--- START OF ARTICLE ---

I still don't entirely understand why Kanye being a bonehead is any more of a "societal shame" than Axl Rose, or (fill in the pop star of your choice) being a bonehead.

And I also don't agree that 808's and Heartbreak was shitty. But I've made my case about that elsewhere.

drischord said...

Axl Rose's boneheaded-ness (since you mention him specifically) is of a different brand than Kanye's. When you read a dumb quote from Axl these days (and good luck finding any recent quote from him), it's almost invariably a rant against the music industry or Slash specifically. Axl sounds paranoid and vindictive, but that's about all.

The Kanye quote is defiantly anti-intellectual and emblematic of this era in American history, when entire swaths of the population disqualify themselves from higher achievement simply because it isn't cool to be studious or intellectually engaged. And those kids look up to Kanye. No one looks up to Axl Rose at this point. He's too old and too reclusive.

When Axl was at his worst in the early '90s, his issue was mostly misogyny and even that was mild compared to some of the shit you hear in lyrics today. But the issue there is that misogyny, while a legitimate problem, wasn't/isn't a generational epidemic the way that anti-intellectualism is today.

Axl's other biggest vice was basic selfishness, manifesting in the form of walking off stage 3 songs into a set and inciting riots. This was obviously shameful behavior, but it wasn't inspiring legions of teenagers to walk off the stage at their own arena rock shows.

drischord said...

And since we're comparing a black artist with a white one, let me just add that in no way do I feel anti-intellectualism is purely a black problem. Yeah, there are probably more black kids than white kids flunking high school literacy tests at the present moment, but it's white America that brought us George W. Bush and Sarah Palin, anti-intellectualism at its most dangerous.

And all the races watch American Idol.

texplush said...

damn. well put, drischord.
Q, your ball.

Quinapalus said...

Ahem:

1. Kanye has always had an anti-intellectual streak, and it's always bothered me a bit. I have to assume you've noticed it before as well. I'd even argue that if anti-intellectualism is going to be a deal breaker for you, you'd be better off railing against the form which it takes in The College Dropout. He makes a much more plausible sounding case on that album when he says that college isn't worthwhile and won't make you any money, than he does saying something as blatantly knuckleheaded as "I am not a fan of books." A quote like that pushes him so far into cartoon territory that it's a little like listening to Eminem talk about killing his wife one more time: it's repugnant, but it's so hard to take seriously it doesn't really get me riled up.

2. What is your evidence that we are living in an age particularly plagued by anti-intellectualism? If we try to measure it by looking at higher education (an area you specifically cite) a quick google search will tell you that the percentage of Americans with a college degree has been going steadily up for decades. And specifically for African Americans (the group of kids I assume are most likely to be looking up to Kanye) the percentage of adults with college degrees has more than doubled in the past 20 years. So I don't see where you're getting the idea that "wide swaths" of Americans disqualify themselves from higher achievement because it's not cool. At the very least, the swaths which are doing that are probably less wide now than they've ever been.

--- END OF ARTICLE ---
--- START OF STORED DATA ---

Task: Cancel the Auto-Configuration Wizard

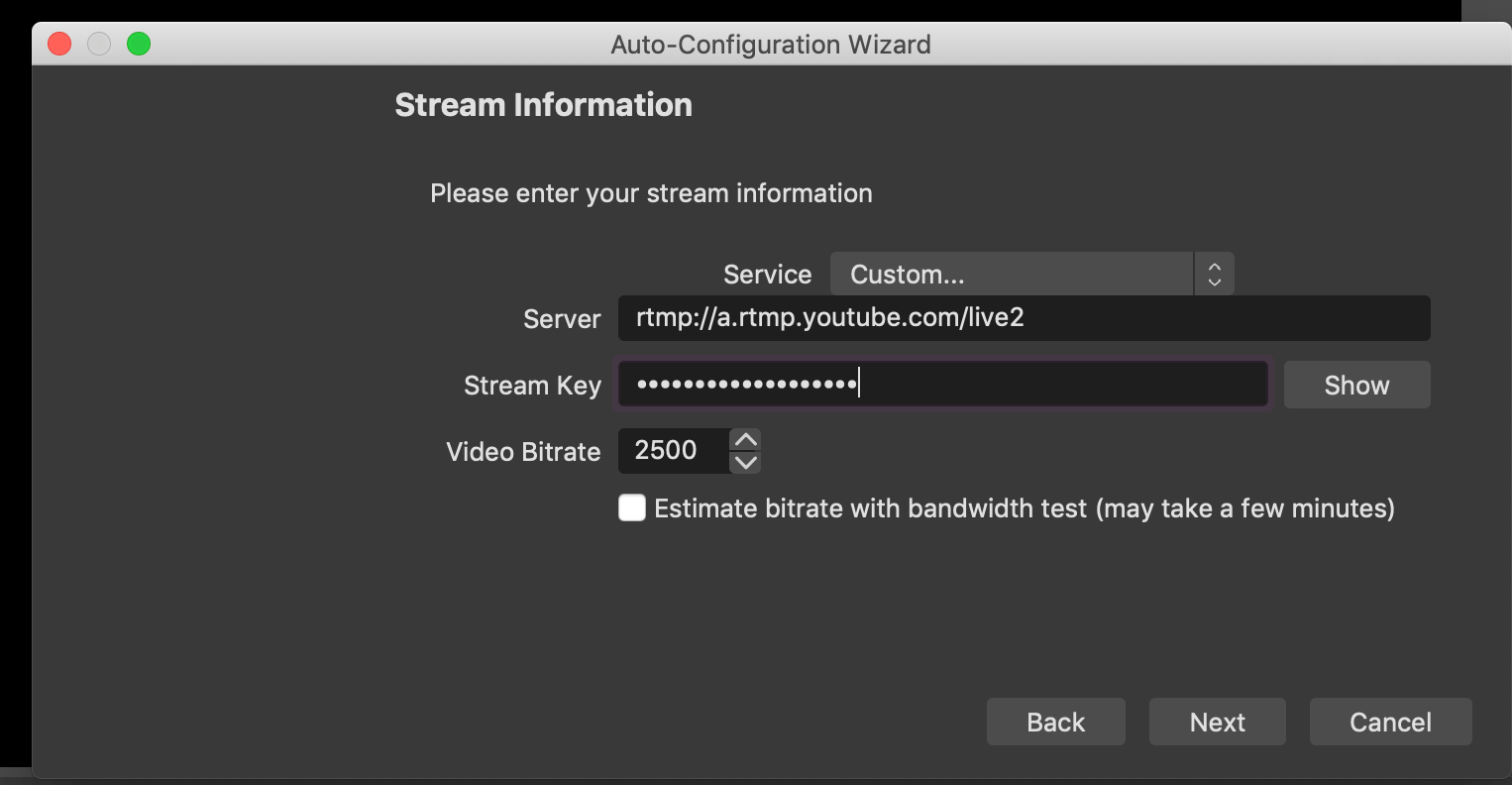Action: click(x=1390, y=722)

--- END OF STORED DATA ---

_WORK INSTRUCTIONS_:
(a) Translate this sentence from the Kanye discussion into French: "No one looks up to Axl Rose at this point."
(b) In the Kanye discussion, what does drischord say Axl Rose's issue mostly was when he was at his worst in the early '90s?
(c) List each distinct commenter name that appears before "said..." in the Kanye discussion.

_EXERCISE RESULTS_:
(a) À ce stade, personne n'admire Axl Rose.

(b) Mostly misogyny.

(c)
drischord
texplush
Quinapalus